Mobile security is a top priority for many businesses that want to offer high-end mobile customer applications. Two-factor security that is convenient and transparent to customers is increasingly seen as the first strategic domino that must fall to conduct mobile business effectively.
Toronto-based Magna Entertainment Corp., a major North American owner and operator of horse racetracks, is a case in point. Mobile betting via cell phone is a huge growth area in Asia, where projected revenues for 2006 are estimated at US $1 billion. But revenues in North America are zero, largely due to the complexity of regulations.
Magna must worry about issues familiar to the banking industry — anti-money laundering and ‘know-your-customer’ regulations that require organizations to identify their customers and track suspicious financial transactions, said Steve Keech, CIO of Magna.
In addition, the firm must address other wagering-specific regulations, such as age verification and geo-fencing regulations, which require that the company know where people are when they bet and what they bet on, so that the right jurisdiction’s rules are applied if the customer is wagering in Nevada or Ontario, Keech said.
To make its foray into the lucrative North American mobile market, Magna must persuade regulators that it has the capability to follow all regulations.
“There are some grey areas there, and we don’t want to be grey,” said Keech. Magna needs strong authentication and a way to support geo-fencing to kick off the process. “We need to make sure regulators understand what we’re doing and are comfortable with the technology,” he said.
Strong security will also allow Magna to enhance the customer’s wagering experience, said Keech. Magna uses Carlsbad, Calif.-based International Lottery and Totalizator Systems (ILTS) terminals, which allow customers betting at the racetrack to do pari-mutuel wagering, meaning “betting among ourselves.”
Instead of betting against the house, as in a casino, this allows customers to place bets on their own choices against those of every other patron.
High-speed Totalizator terminals pool and compute the odds by applying complex mathematical formulae in line with the Racing Commission’s rules, in addition to providing other information such as horses’ past performance and real-time graphs of odds shifts, and allowing the customer to cash a winning ticket.

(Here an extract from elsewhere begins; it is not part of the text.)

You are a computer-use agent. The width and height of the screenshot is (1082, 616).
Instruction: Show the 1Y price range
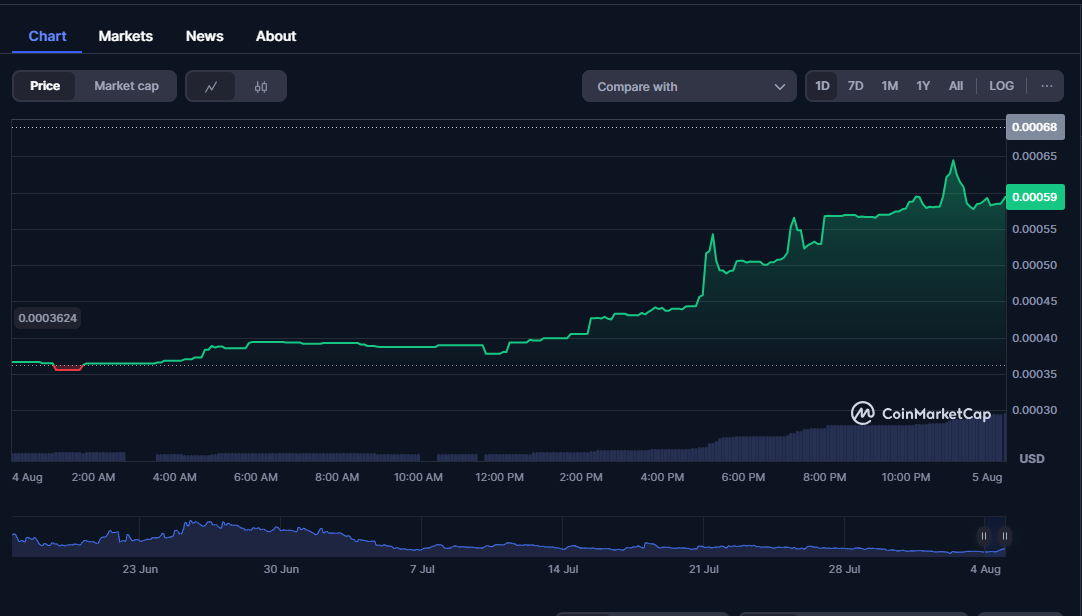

“The challenge with the Web is that we really don’t know who’s connecting to our system,” said Keech. “Because of that, we don’t open the full functionality of the Totalizator to customers who connect via the Web. What we’re looking to do by being able to authenticate individual devices is to open more of the Totalizator’s functionality so our customers can get all they value they would at the track. “
Magna considered three vendors before settling on Toronto-based Diversinet Corp.’s mobile security wares. The business case was compelling, said Keech: Diversinet offers gadget-free two-factor security based on a one-time password (OTP) that is generated by a program installed on the same device being secured, be it a cell phone, laptop or PDA.
Once initialized, the device and user are uniquely associated, and authenticated at logon. If someone tried to enter the system by stealing a customer’s username and password via shoulder-surfing, explained Keech, it would not allow him to connect: both the customer’s device, which generates the OTP to authenticate the transaction, and his username and password are needed to successfully logon.

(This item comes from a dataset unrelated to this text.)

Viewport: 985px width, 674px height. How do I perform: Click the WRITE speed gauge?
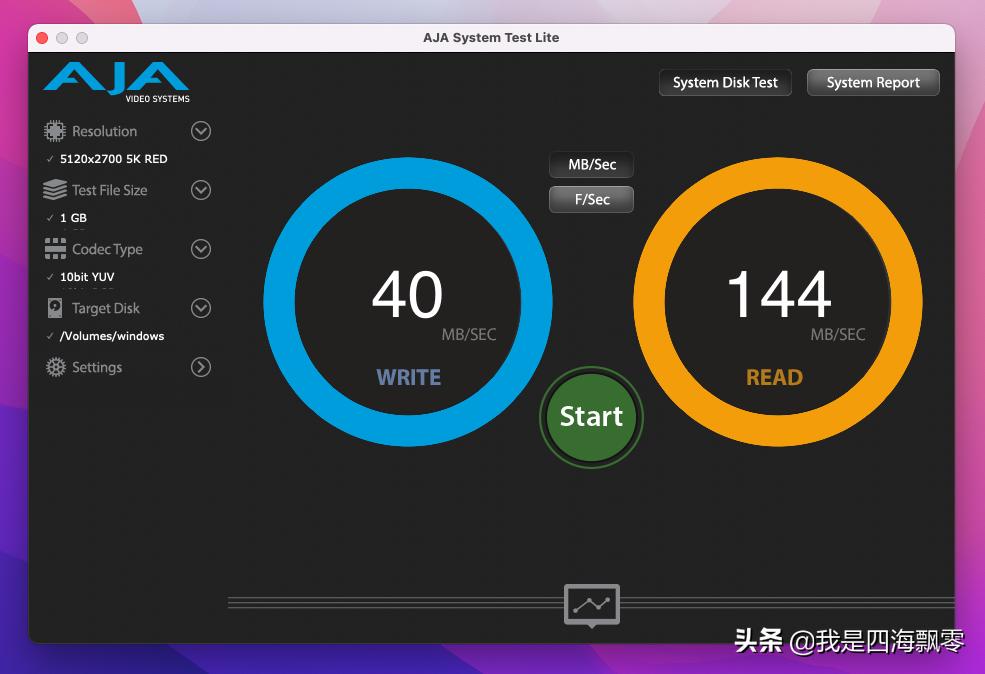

Equally attractive is Diversinet’s service bureau model for costing its wares and providing third-party security, said Keech. This allows clients like Magna to purchase OTPs, or soft tokens, on an as-needed basis, instead of sinking a lot of investment into infrastructure build-out and software licenses up-front before even knowing the size and composition of their new markets.
The simplicity of a single framework for all customers also had a strong appeal for Keech.
“There is one authentication method for all customers — in person, laptop, cell phone, whatever — in any country. We don’t have to implement something new every time,” he said.
Wally Kowal, vice-president of marketing at Diversinet, pointed out one major cultural advantage of Diversinet’s approach compared with other two-factor security solutions that require a separate gadget to generate randomized passwords: “If you forget your gadget in the morning, you bug tech support for a temporary password. If you forget your phone, you go back and get it.”
Kowal also pointed out that distributing smart cards and hard tokens typically involves inconvenience to clients and their customers. Customers must present themselves in person to pick up the item, or wait impatiently for a mail-out or some other distribution method.
Not so with Diversinet’s soft tokens. “We provision over the air,” he explained. Clients provide Diversinet with their customers’ phone number, and Diversinet sends an SMS or e-mail with a link that allows customers to click and download the password-generating program to their cell phones.
“We’ve provisioned phones in Turkey from here,” he said.
For Magna’s age verification requirement, Diversinet creates a credential that is sent down when the device is initialized. “We can do what is essentially a credit check that verifies who you say you are and what your age is, and we can access your credit file,” he said. For geo-fencing, the location fix is derived from the device, assuming it is GPS-enabled — and most North American mobile devices will be within two years as older models are replaced with next-generation models.
Minimizing customer inconvenience while boosting customer confidence in banking security is a huge issue in the industry, said Kowal.